:: Task ::
Find the line below with "Task: Select the Track this agreement title" and the line with "Task: Click the Task Manager title bar icon". Output them and the lines between, exactly, but not the pictures.

(Given entries Opens)

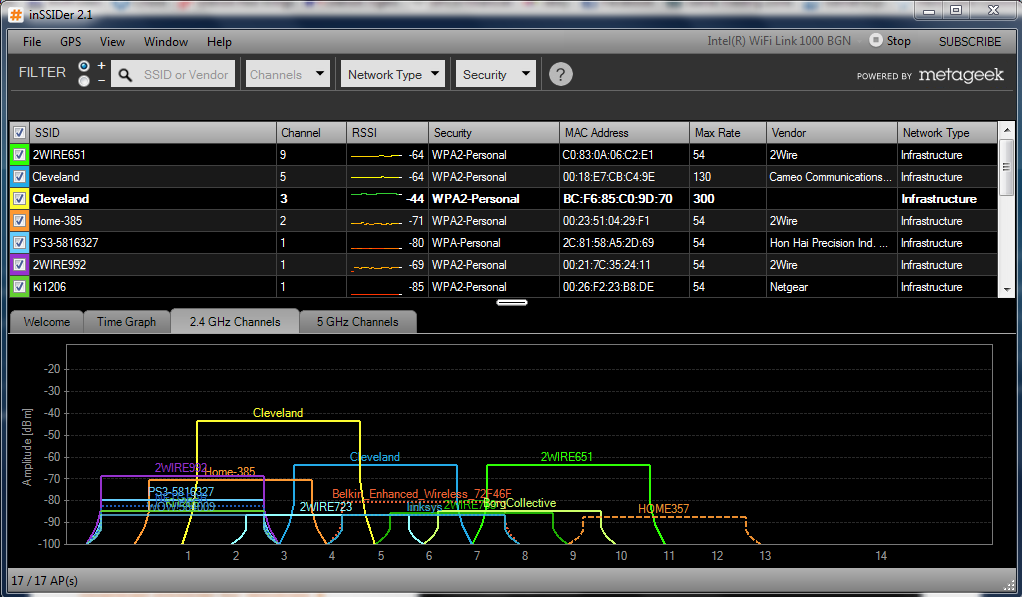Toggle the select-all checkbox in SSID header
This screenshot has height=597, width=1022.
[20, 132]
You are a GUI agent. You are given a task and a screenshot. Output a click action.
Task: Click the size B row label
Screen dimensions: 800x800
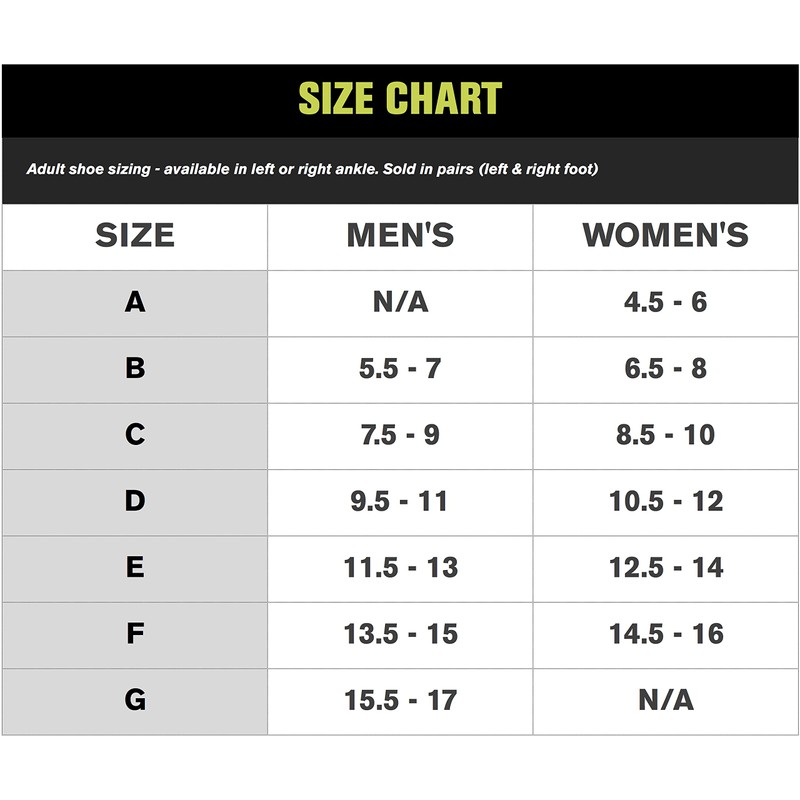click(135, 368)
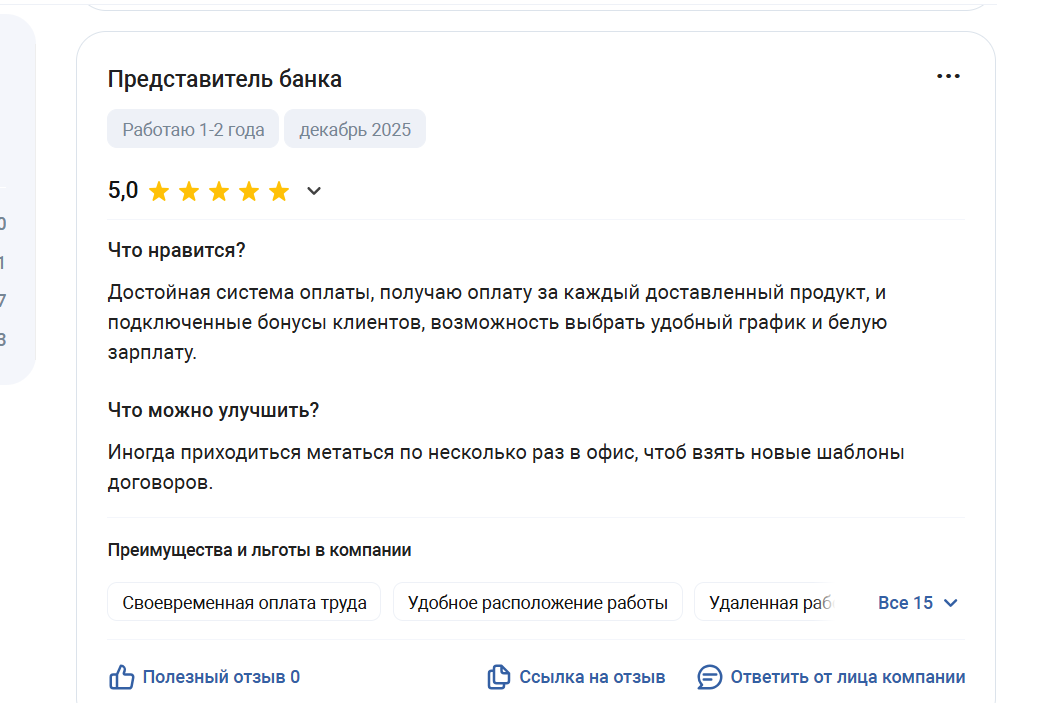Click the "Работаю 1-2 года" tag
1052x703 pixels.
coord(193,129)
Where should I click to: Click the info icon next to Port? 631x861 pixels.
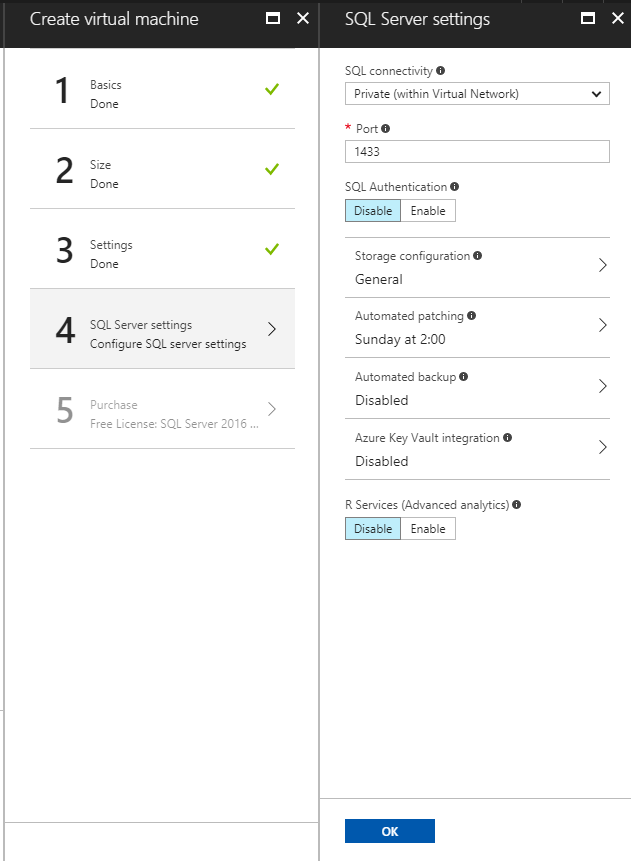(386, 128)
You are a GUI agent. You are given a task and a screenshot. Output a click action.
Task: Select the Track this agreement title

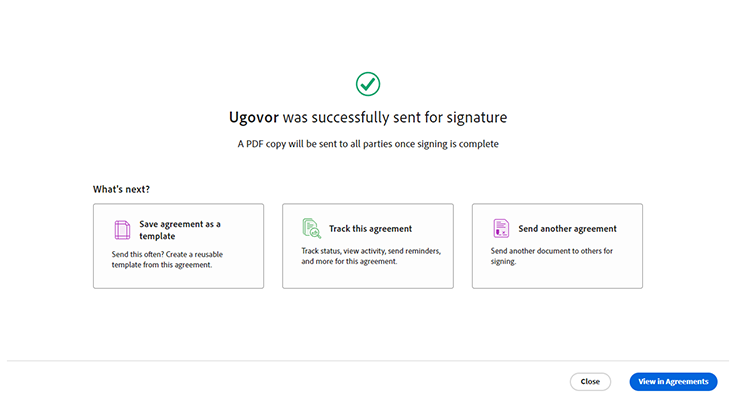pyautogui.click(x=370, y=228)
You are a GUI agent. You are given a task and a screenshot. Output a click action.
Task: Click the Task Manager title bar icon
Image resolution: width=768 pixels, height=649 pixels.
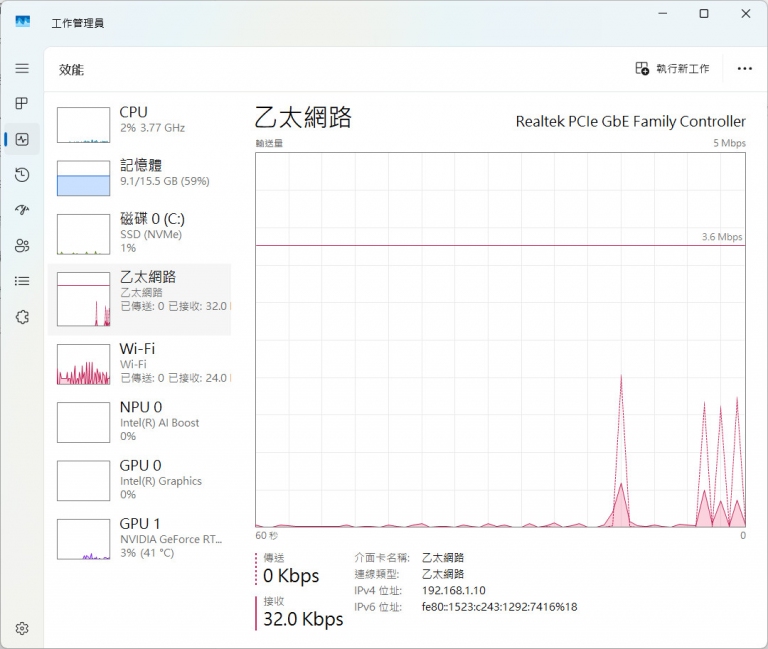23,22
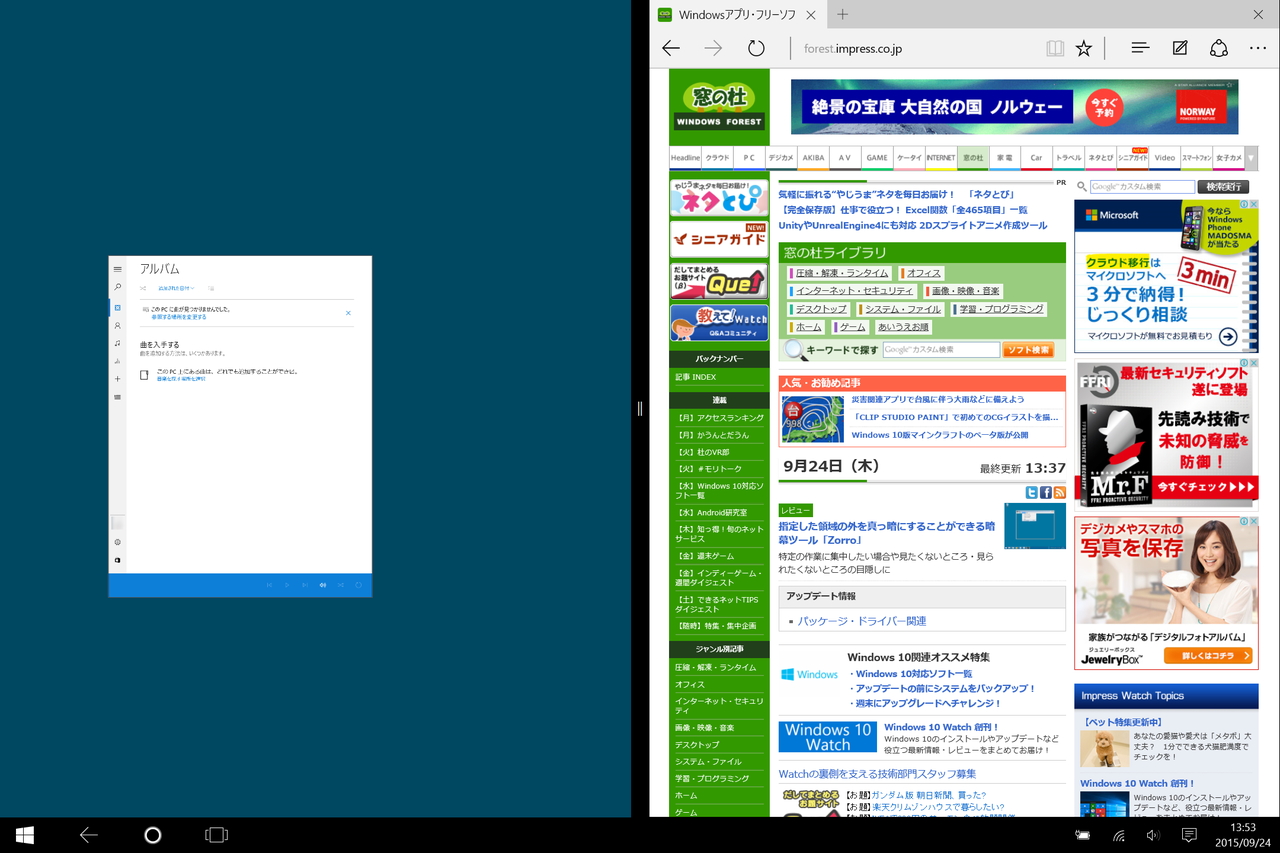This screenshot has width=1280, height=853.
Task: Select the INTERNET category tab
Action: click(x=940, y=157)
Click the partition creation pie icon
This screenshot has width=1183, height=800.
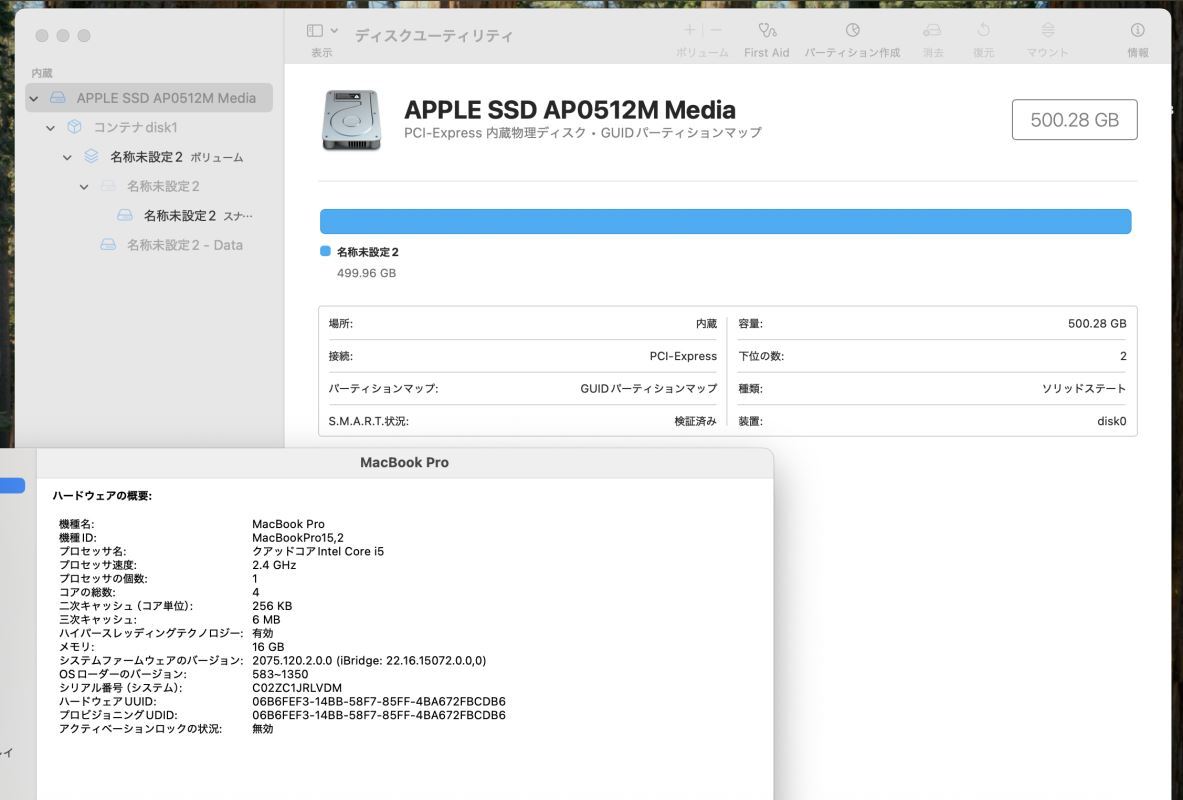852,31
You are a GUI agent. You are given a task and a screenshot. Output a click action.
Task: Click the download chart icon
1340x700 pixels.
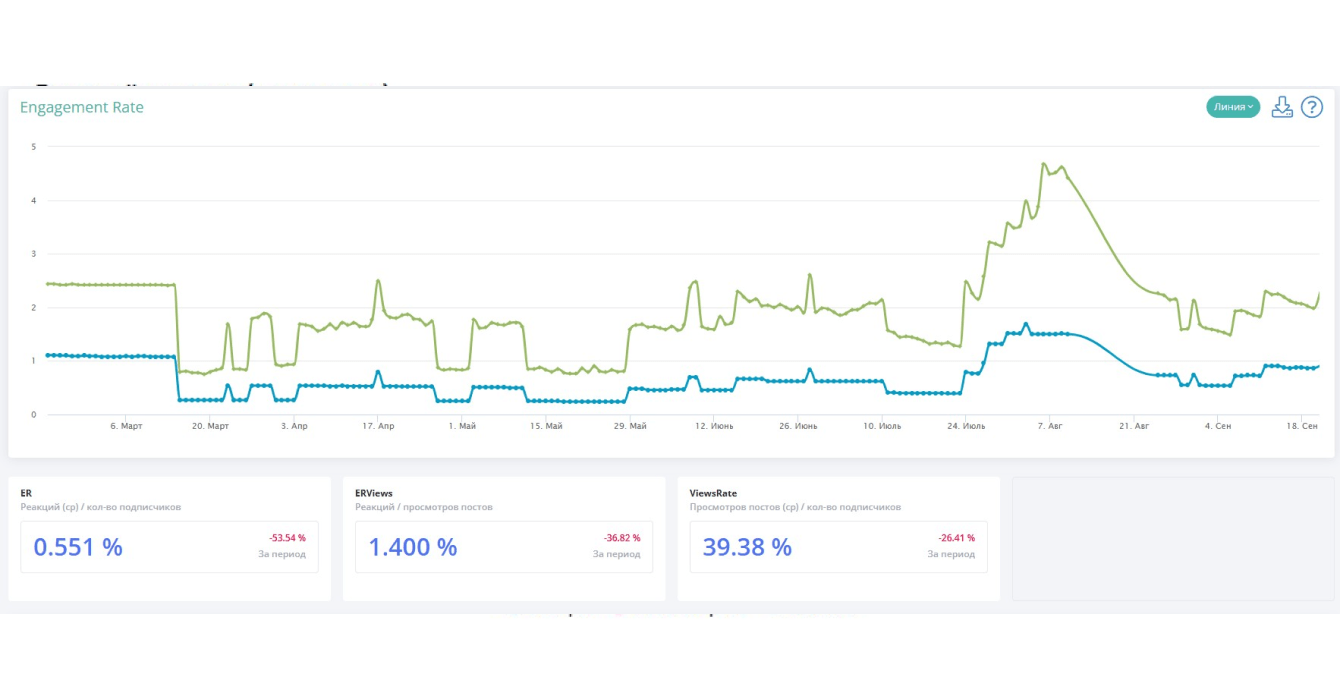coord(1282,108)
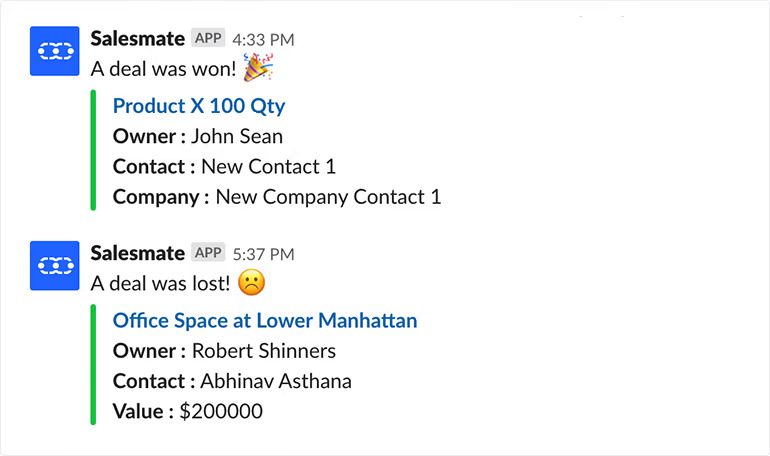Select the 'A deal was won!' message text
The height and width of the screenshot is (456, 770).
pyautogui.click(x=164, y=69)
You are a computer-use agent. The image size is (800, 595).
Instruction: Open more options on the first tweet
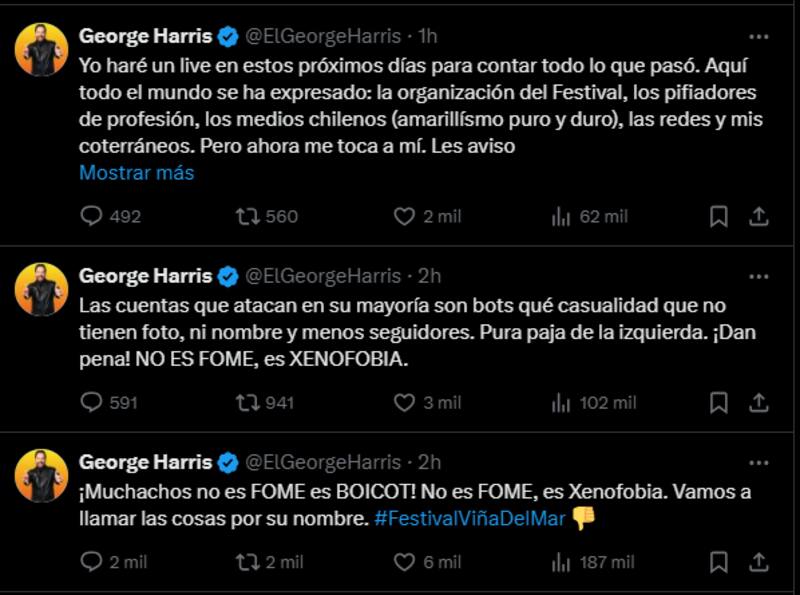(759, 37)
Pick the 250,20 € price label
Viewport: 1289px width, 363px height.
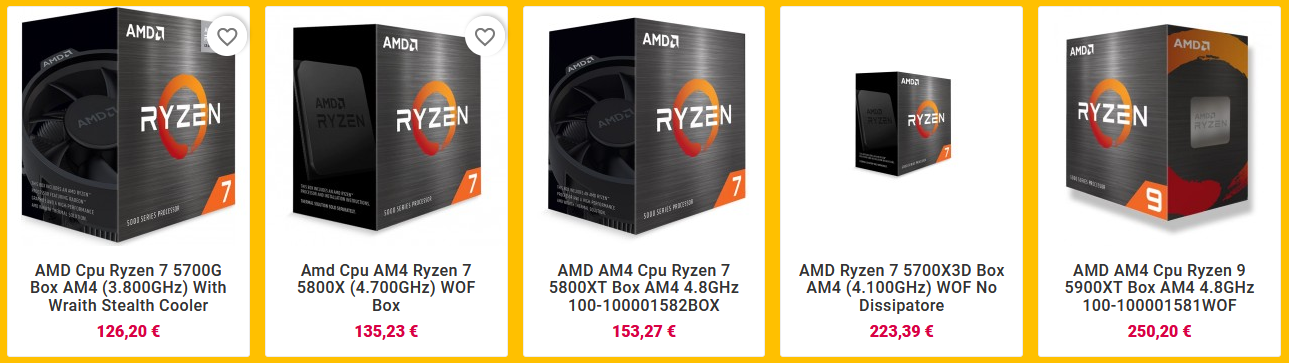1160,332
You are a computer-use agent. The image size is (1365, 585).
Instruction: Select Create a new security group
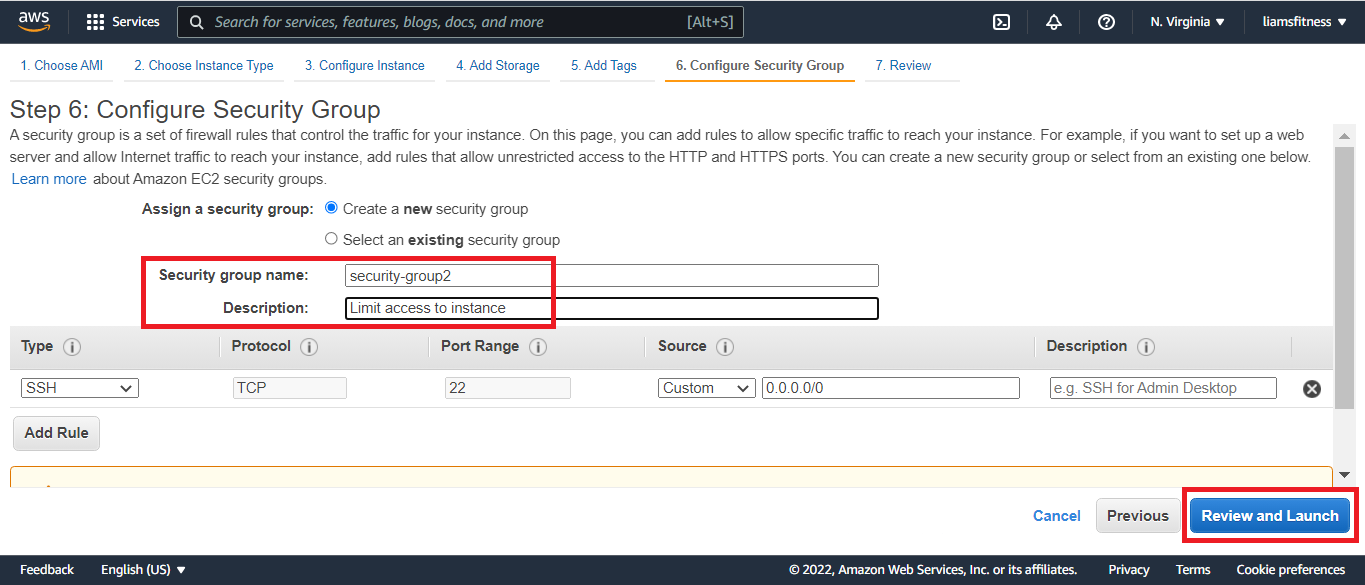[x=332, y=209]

(Given entries Closes)

:: Answer to the problem ::
Task: Select the Track this agreement title

pyautogui.click(x=370, y=228)
You are a GUI agent. You are given a task and a screenshot. Output a click action.
Task: Click the Task Manager title bar icon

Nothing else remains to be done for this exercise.